A Grace não perde tempo e dispara seu sibilar de cascavél:

- Aeee, Judy, não disse que ele tava de queixo caído por você... - disse a debochada.

A turma cai na risada. Eu não acho graça nenhuma.

Félix, que faz tudo para agradar a Grace, completa:

- E babando por você também, Judyzinha! Há, há, há... - Caçoou o comparsa da Grace.

Novamente sou motivo de risada, a turma é unânime na gargalhada! Até meus amigos, sucumbiram às piadinhas.

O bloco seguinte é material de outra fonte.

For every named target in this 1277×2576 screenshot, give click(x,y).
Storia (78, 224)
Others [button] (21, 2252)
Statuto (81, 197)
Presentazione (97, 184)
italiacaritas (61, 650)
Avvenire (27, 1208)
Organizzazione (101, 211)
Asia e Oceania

Uns dez minutos depois, a professora retorna a sala e pede silêncio. A essa altura, a turma está uma algazarra só. Todos riem e falam ao mesmo tempo. Sei que não gostei das piadinhas, mas convenhamos, elas foram bem oportunas e criativas. Para mim, nada poderia ter sido pior naquele momento: ser alvo de gracinhas.

E por falar em pior... Pior foi quando Jáder voltou. É, ele voltou. Meia hora depois lá estava ele na sala, ao meu lado... E a professora de lá da frente de olho em mim, na minha reação. É claro que dissimulei minhas preocupações, ficando como o Jáder, calada.

Para minha surpresa e espanto, não foi necessário internar, operar, nada. Apenas recolocaram a mandíbula no lugar. Engraçado é que ele voltou com a cara toda enfaixada. Enfaixaram da cabeça até debaixo da mandíbula, como fazem quando se está com caxumba. Se o Jáder já era estranho, mais ainda ficou daquele jeito. Parecia uma múmia de verdade!

Terminados os noventa minutos de aula, dos dois tempos de História, vamos todos até o pátio para a famosa foto de fim de ano. Procuro ficar distante do Jáder e próxima ao Pietro.

De uma coisa tenho certeza, o Jáder, coitadinho... Não ficou bonito na foto!